Fashion Remains : The Epistemic Potential of Fashion Ephemera

University dissertation from Stockholm : Department of Media Studies, Stockholm University

Abstract: This dissertation investigates fashion ephemera as objects of knowledge. By focusing on a category of fashion ephemera (invitations, catalogues and press releases) created by contemporary ready-to-wear fashion designers, this study moves beyond the canonical idea that fashion exclusively endures in the form of garments or other wearable objects, while shedding light on an overlooked category of fashion objects.
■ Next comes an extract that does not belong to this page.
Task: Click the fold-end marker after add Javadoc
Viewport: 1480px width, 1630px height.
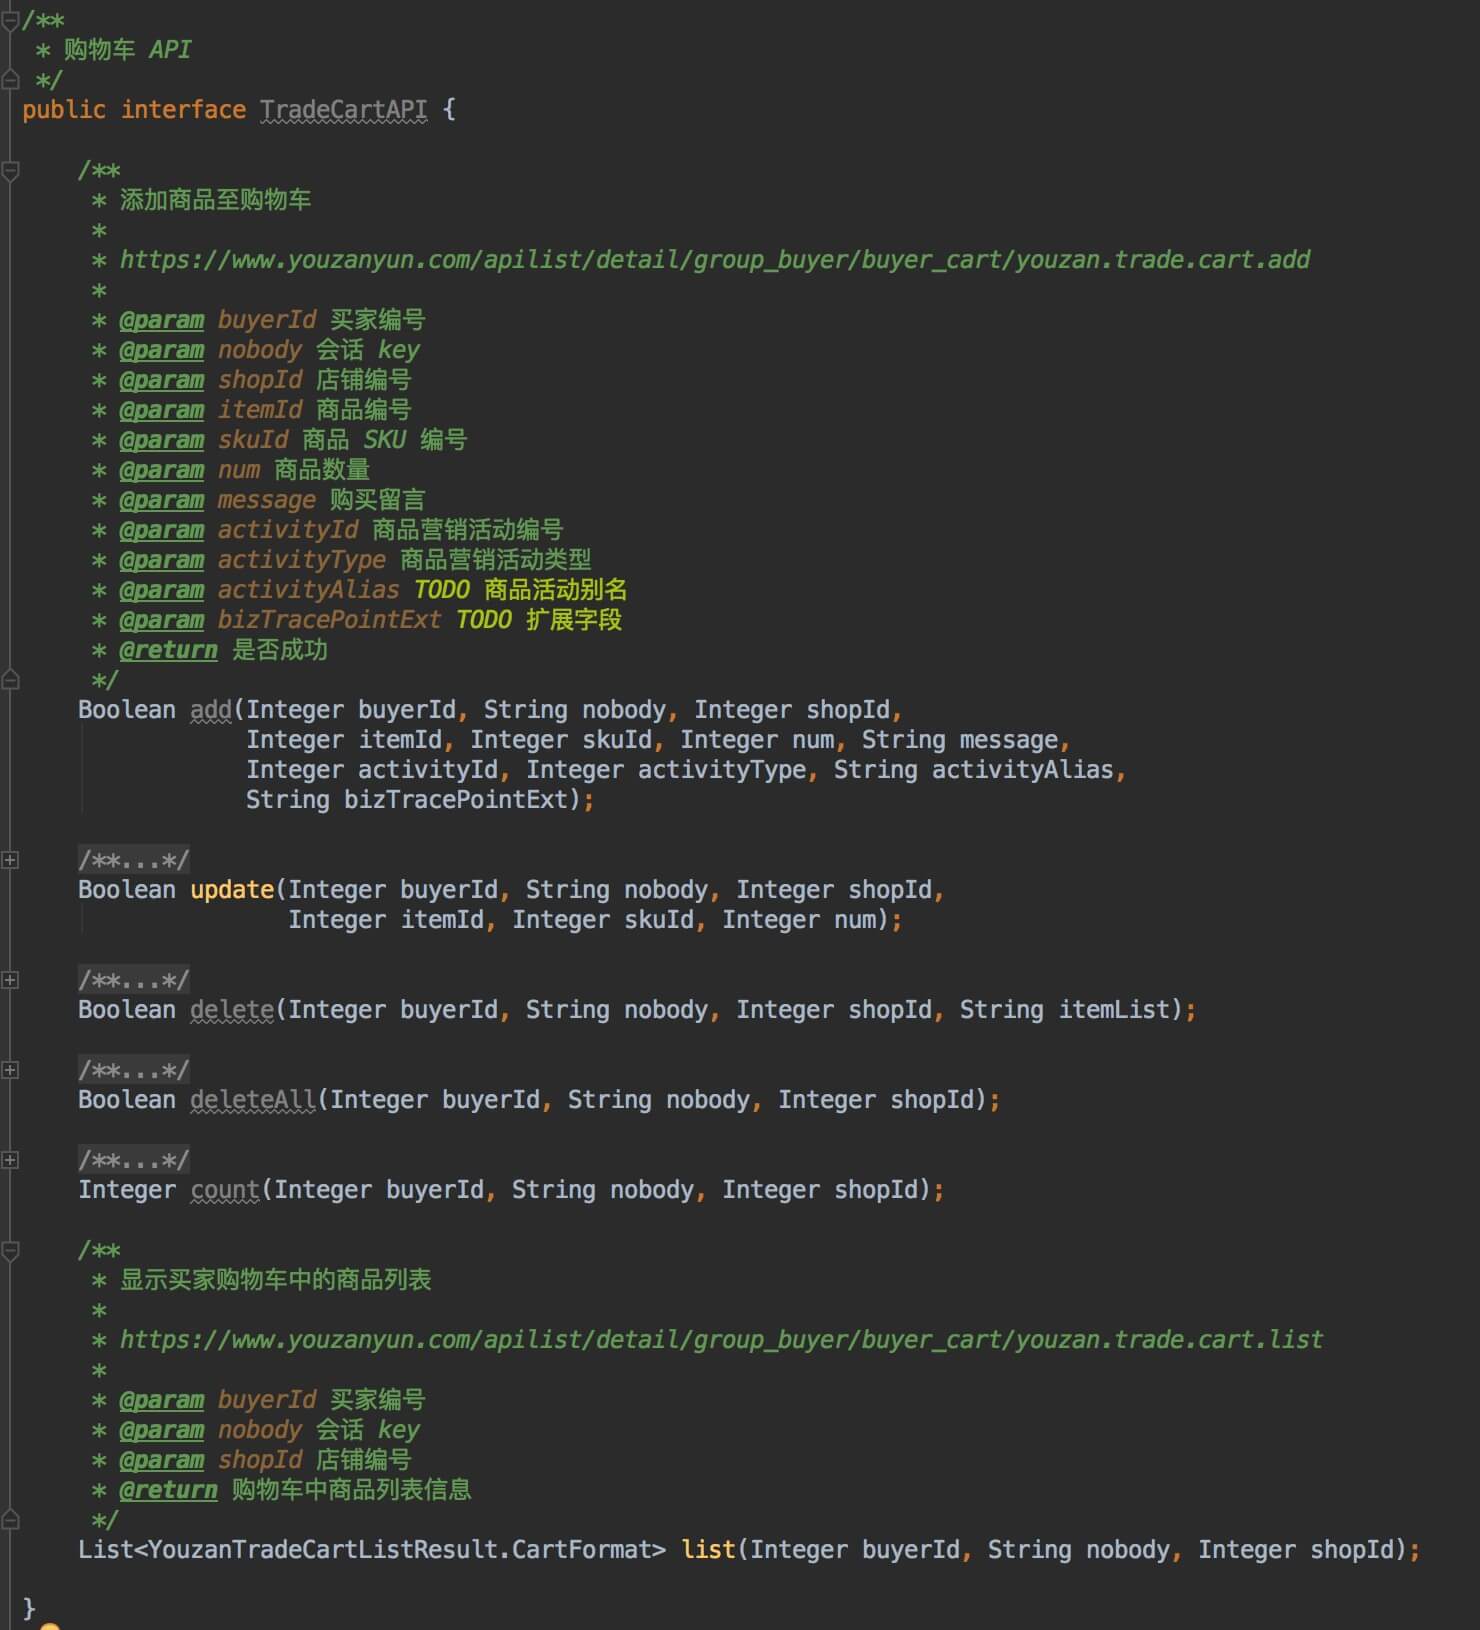Action: tap(10, 680)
Although the practice of collecting ephemera is established in many types of museums (e.g. social, ethnographic, historical) and archives (both public and private), very few fashion museums have paid attention to these materials, which are usually collected through sporadic private donations. Similarly, fashion scholars have only intermittently employed these materials, mostly using them as mere supportive evidence or as auto-explanatory in the study of dress, fashion shows or fashion designers’ agency.This dissertation fills this gap, focusing on the epistemic capacity of fashion ephemera. Through a case study on the collection of invitations, catalogues and press releases conserved in the Mode Museum of the Province of Antwerp (MoMu), this study investigates what knowledge about fashion these ephemera enable, and how they do so through their material, textual and visual features. The dissertation concentrates on the capacity of fashion ephemera to evoke and to call into question material and immaterial knowledge about fashion, focusing on issues of authorship, time and materiality.Thus, this thesis interprets fashion ephemera as fashion remains. To speak about ‘fashion remains’ aims to stress how ephemera are commonly discarded and how they represent a form of materiality that reflects the ephemeral nature of fashion. Further, ‘fashion remains’ explains the capacity of fashion ephemera to perform and bear traces of fashion and its immaterial practices. Due to their capacity to both ‘live’ and ‘escape’ the ephemeral, these objects record and echo the ephemeral nature of fashion, becoming crucial devices through which to know and experience fashion, its actors and its practices.